Przypomniano też, że Glasgow Rangers u siebie w fazie grupowej europejskich pucharów nie przegra nie przegrało od sezonu 2009/10, kiedy to górą był Manchester United.
"Daily Record": Pokazali całe swoje doświadczenie
Zdaniem redakcji "Daily Record", Glasgow Rangers pokonało Lecha Poznań dzięki doświadczeniu gry w europejskich pucharach. Co zrozumiałe, bohaterem okrzyknięto Morelosa, który dał zwycięskiego gola. Zwrócono także uwagę na to, że ataki Lecha charakteryzowały się tworzeniem sytuacji z lewego skrzydła. Wyróżniono Tymoteusza Puchacza. "Wyglądał groźnie, gdy był przy piłce. Był sprytny i trudny do zatrzymania" - czytamy w "Daily Record".
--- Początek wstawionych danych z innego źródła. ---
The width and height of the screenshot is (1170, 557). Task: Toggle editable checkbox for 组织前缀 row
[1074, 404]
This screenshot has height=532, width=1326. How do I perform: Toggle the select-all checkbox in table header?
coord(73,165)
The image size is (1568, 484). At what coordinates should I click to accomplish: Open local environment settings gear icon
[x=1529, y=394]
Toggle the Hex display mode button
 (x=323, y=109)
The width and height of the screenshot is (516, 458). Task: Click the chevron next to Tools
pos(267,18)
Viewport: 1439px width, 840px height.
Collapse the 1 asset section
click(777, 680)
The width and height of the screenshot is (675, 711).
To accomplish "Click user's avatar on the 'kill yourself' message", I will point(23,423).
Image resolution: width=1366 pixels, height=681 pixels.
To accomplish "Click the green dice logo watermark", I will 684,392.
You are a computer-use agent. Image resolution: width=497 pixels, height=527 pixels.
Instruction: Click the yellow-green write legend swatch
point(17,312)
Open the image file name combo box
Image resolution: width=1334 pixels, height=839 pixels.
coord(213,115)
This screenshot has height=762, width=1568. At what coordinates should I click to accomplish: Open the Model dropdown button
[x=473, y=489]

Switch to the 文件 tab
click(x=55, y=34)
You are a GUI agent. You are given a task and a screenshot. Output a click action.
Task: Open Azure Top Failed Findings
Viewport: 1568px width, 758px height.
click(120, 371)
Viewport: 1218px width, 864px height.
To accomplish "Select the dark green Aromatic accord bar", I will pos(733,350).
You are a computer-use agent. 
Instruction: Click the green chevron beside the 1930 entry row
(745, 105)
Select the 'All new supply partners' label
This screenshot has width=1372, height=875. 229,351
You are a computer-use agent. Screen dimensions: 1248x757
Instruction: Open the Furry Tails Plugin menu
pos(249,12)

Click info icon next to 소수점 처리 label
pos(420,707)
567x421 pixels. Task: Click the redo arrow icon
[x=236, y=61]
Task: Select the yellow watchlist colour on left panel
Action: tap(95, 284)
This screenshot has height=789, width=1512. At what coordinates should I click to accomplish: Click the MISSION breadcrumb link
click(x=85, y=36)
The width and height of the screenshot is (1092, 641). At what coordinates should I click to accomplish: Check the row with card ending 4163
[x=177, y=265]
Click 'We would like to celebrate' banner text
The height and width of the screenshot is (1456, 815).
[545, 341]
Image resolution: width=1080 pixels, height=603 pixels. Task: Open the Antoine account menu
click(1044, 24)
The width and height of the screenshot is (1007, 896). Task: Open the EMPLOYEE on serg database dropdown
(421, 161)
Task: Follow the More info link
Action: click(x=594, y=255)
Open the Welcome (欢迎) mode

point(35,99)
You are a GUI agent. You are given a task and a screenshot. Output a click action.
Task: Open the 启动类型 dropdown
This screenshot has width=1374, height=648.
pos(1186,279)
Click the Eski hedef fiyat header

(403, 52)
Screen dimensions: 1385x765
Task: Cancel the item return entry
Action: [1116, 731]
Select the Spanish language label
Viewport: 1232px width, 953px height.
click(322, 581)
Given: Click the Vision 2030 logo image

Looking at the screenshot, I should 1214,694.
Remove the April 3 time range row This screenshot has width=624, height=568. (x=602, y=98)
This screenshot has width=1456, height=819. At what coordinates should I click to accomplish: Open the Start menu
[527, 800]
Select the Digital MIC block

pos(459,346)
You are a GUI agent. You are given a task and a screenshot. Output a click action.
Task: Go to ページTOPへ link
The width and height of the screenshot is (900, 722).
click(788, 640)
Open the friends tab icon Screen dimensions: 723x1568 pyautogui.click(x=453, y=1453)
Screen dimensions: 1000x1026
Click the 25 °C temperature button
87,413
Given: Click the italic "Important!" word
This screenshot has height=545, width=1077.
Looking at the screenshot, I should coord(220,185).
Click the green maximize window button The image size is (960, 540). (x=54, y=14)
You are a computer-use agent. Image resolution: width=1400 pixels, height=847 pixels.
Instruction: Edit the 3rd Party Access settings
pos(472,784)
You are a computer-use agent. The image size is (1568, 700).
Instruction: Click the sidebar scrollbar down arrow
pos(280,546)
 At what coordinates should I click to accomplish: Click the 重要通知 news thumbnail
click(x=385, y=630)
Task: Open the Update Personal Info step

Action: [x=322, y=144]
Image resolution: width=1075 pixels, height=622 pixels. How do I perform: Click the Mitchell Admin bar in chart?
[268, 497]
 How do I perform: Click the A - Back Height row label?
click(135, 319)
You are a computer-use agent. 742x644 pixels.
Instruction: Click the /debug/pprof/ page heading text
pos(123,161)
ZOBACZ WIDEO: Liga Europy. Piłkarz Lecha Poznań przestrzega przed rywalem. Wskazał, na co trzeba zwrócić szczególną uwagę
BBC: Alfredo Morelos wyrównał rekord
BBC w swojej pomeczowej relacji skupia się na tym, że Morelos wyrównał rekord bramek Ally'ego McCoista dla Rangersów w europejskich pucharach, a mecz z Lechem nazwał "frustrującą nocą". "Zespół Stevena Gerrarda walczyła o pokonanie drużyny zajmującej 10. miejsce w najwyższej klasie rozgrywkowej Polski. Obrona Lecha była znakomicie przygotowana przez Thomasa Rogne'a" - chwalono. Na wyróżnienie zasłużyli też Puchacz i Wasyl Kraweć.
"The Natiolnal": Rekord po zwycięstwie
Również szkocki "The National" skupia się przede wszystkim na wyrównaniu rekordu strzelonych bramek w europejskich pucharach przez Morelosa. "To nie było Glasgow Rangers w najlepszym wydaniu, ale zespół znalazł sposób na odniesienie kolejnego zwycięstwa. Lech dawał z siebie wszystko, a po bezbramkowej pierwszej połowie nie mieli nic do stracenia. Poznaniacy udowodnili, że nie będą popychadłami" - dodano w szkockim portalu.